Sometimes I think that life is like a book. The experiences, the facets of life, are the chapters. You are the protagonist and your life is the main plot line. Of course you don’t get to guide or control the plot or the other characters. Everything and everyone writes the totality of the story but it all comes together in the end.
The people you know are the other characters. Just like in a long novel some characters make entrances, they affect the story, and then they leave and so ends a chapter. None of them are truly evil or truly good. They just play out their parts in your story while living out their own story, of which by the way you are a character in. We affect and counter affect each other and the resulting mess is what we call life.
I am now trying to look at this year as a learning experience, something to grow and build upon, a facet of my life preparing me for the next chapter whatever that may be. I have to believe that the people and experiences in the last year have imparted some sort of lesson or wisdom or something that will lead me to the next part of my life. Which leads me to one final quote.

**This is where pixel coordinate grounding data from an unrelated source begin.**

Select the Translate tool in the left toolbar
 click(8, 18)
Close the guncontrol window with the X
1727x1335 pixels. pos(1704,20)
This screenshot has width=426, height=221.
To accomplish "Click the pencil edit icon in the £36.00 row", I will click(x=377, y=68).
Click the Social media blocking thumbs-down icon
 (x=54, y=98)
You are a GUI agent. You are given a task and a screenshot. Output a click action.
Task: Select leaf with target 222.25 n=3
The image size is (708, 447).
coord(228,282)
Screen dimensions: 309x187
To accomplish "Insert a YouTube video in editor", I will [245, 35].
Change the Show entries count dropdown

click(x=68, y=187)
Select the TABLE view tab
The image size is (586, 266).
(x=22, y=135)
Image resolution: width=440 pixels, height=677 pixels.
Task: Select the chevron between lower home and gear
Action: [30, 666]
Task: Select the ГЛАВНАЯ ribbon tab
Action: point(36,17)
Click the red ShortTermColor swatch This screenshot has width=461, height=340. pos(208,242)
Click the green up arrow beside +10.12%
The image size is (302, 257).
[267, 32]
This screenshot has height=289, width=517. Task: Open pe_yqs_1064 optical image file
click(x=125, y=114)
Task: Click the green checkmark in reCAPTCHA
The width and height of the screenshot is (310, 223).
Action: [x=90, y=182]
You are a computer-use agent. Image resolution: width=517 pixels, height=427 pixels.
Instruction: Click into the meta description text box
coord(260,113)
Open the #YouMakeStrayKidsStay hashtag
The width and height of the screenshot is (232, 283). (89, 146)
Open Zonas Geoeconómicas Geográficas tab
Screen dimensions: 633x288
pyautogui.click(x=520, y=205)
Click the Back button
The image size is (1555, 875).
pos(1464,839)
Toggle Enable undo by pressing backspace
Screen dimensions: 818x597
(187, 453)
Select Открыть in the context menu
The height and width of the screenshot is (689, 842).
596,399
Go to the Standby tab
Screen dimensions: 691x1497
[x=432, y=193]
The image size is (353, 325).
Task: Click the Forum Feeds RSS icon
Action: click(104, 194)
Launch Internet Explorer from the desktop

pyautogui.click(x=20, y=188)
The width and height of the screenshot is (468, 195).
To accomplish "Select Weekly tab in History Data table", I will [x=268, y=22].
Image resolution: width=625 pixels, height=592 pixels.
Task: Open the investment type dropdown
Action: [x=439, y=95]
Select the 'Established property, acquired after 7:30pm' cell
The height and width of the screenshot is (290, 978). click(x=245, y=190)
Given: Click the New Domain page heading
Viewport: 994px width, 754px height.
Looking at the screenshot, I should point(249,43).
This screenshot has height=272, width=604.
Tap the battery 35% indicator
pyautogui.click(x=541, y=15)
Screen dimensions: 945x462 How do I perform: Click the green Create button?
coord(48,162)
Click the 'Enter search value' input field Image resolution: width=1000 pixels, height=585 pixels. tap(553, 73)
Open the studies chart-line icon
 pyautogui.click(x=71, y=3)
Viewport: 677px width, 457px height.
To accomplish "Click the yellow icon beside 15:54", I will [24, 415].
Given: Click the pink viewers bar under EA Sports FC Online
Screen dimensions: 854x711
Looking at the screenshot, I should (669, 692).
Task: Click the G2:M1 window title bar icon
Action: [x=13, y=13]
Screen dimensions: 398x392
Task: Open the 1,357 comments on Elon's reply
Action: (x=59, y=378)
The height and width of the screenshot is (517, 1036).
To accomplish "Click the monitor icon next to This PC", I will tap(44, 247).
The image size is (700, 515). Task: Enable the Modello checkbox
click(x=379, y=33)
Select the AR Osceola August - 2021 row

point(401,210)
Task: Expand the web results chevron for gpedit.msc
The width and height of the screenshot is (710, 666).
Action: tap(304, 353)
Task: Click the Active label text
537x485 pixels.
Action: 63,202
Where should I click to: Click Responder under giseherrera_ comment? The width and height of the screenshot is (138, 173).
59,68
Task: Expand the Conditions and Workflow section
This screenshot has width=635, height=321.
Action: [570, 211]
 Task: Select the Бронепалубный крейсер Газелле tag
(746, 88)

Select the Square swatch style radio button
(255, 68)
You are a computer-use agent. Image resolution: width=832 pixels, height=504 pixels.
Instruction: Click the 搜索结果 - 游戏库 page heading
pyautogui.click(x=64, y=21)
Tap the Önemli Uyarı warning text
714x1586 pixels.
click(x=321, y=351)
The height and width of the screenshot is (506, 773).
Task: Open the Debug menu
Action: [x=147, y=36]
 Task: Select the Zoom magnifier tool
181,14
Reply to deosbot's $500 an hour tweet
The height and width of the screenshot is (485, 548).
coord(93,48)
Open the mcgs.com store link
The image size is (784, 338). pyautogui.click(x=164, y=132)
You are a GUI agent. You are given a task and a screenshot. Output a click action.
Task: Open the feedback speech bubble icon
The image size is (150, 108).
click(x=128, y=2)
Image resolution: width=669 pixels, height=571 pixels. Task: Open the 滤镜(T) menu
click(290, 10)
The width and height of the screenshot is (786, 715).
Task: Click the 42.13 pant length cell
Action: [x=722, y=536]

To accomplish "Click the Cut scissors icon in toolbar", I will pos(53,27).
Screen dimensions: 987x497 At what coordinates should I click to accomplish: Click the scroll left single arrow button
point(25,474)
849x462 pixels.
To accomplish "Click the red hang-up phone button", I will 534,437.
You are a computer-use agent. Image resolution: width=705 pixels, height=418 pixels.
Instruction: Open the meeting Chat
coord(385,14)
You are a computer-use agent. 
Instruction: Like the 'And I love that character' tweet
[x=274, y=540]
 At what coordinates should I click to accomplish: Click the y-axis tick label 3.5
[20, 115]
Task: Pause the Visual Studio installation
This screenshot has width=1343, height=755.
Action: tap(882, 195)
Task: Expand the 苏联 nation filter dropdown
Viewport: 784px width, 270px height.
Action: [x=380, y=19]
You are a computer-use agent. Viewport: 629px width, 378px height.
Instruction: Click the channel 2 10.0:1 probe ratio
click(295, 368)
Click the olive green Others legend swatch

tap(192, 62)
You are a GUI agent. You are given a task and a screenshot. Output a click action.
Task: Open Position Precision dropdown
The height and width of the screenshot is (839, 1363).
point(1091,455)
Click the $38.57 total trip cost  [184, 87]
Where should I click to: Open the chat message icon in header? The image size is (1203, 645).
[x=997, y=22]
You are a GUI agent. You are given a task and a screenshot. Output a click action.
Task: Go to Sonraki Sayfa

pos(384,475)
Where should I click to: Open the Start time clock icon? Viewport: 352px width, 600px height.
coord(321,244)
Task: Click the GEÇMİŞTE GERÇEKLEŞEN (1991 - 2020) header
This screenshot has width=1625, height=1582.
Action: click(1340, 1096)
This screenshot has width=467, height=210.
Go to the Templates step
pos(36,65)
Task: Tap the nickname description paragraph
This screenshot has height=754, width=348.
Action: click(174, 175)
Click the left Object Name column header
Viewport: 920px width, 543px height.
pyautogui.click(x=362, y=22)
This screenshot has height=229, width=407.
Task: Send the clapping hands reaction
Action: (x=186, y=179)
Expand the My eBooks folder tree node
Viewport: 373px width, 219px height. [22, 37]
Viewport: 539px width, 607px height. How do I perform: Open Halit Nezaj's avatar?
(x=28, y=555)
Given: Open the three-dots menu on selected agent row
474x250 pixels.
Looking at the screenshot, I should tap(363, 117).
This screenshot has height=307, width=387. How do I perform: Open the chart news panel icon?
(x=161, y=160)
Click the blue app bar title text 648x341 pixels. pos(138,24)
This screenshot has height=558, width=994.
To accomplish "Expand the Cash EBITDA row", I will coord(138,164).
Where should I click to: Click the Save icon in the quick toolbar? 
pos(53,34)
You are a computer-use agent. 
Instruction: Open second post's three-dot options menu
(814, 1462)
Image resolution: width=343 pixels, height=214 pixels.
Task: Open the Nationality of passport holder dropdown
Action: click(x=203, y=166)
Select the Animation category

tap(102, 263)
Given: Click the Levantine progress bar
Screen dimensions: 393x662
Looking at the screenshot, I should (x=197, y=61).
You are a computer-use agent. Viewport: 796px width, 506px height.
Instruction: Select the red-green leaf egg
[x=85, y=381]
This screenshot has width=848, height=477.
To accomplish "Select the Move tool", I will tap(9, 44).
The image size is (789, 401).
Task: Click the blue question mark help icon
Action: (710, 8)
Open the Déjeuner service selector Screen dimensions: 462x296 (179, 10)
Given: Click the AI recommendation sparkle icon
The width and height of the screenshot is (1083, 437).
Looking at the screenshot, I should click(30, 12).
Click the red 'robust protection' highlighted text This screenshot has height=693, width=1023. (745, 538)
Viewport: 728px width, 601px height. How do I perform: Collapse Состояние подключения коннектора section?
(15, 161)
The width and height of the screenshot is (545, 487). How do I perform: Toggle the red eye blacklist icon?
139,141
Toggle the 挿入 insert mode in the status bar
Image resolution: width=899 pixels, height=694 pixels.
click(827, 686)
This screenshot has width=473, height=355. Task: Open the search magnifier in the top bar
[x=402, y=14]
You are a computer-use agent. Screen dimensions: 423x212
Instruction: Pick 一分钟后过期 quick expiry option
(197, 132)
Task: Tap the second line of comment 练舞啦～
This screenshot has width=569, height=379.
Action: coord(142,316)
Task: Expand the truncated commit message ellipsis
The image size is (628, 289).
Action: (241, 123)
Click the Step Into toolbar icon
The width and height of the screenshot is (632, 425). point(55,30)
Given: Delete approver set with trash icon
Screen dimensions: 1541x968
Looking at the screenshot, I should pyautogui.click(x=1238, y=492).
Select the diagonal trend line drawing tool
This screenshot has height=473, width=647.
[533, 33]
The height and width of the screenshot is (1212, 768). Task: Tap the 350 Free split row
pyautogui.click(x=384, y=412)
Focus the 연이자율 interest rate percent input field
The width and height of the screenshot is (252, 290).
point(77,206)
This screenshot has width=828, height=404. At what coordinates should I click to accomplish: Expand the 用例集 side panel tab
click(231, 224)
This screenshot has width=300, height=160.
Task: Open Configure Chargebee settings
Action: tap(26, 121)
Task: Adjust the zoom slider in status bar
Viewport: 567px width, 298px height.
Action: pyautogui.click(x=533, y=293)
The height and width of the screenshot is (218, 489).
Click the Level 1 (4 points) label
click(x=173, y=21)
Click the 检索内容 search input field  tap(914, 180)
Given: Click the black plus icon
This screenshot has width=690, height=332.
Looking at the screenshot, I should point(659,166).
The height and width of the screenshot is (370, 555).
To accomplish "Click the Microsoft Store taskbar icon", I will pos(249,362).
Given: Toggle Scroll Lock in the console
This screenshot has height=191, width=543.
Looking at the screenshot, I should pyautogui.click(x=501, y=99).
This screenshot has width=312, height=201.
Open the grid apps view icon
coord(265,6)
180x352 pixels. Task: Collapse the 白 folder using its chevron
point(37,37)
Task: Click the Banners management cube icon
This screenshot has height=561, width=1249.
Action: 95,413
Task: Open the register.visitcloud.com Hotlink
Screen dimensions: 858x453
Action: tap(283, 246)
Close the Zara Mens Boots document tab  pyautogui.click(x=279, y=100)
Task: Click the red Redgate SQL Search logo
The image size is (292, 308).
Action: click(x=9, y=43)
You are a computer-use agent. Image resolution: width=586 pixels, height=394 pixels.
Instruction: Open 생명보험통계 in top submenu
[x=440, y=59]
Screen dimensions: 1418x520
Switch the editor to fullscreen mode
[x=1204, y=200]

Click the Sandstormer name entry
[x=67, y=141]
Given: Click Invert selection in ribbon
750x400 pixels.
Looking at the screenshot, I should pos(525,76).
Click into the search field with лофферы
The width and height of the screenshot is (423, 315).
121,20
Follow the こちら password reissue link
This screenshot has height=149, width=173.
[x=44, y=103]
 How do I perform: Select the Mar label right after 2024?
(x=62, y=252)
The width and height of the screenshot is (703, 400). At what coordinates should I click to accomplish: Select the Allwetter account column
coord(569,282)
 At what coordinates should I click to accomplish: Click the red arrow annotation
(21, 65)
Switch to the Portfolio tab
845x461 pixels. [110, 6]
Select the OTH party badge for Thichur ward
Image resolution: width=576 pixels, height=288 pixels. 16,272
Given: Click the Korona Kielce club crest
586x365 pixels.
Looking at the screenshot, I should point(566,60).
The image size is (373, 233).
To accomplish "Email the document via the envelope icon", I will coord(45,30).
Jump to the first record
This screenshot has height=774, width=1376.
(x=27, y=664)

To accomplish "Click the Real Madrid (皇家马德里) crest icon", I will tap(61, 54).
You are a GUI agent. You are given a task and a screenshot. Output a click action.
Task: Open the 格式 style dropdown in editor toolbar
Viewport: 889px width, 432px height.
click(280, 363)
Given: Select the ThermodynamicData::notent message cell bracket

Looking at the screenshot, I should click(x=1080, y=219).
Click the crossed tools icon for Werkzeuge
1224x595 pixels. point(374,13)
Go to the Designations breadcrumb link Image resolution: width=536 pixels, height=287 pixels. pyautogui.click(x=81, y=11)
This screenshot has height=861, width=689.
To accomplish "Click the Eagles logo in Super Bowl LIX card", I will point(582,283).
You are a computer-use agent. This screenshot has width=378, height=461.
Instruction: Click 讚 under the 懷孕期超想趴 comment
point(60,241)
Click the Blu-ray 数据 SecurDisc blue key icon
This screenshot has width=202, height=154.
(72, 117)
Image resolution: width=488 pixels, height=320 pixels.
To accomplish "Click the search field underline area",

“We must be willing to let go of the life we planned so as to have the life that is waiting for us.” – Joseph Campbell
That’s the hardest part, letting go and stepping out into the darkness, possibly stepping out into nothingness. You can get so wrapped up in your dreams and plans that letting go is physically painful. Facing a new reality without a specific plan or a dream is frightening.
In the end though whether I want to or not, the chapter comes to an end and I have to turn the page and begin writing the next sentence.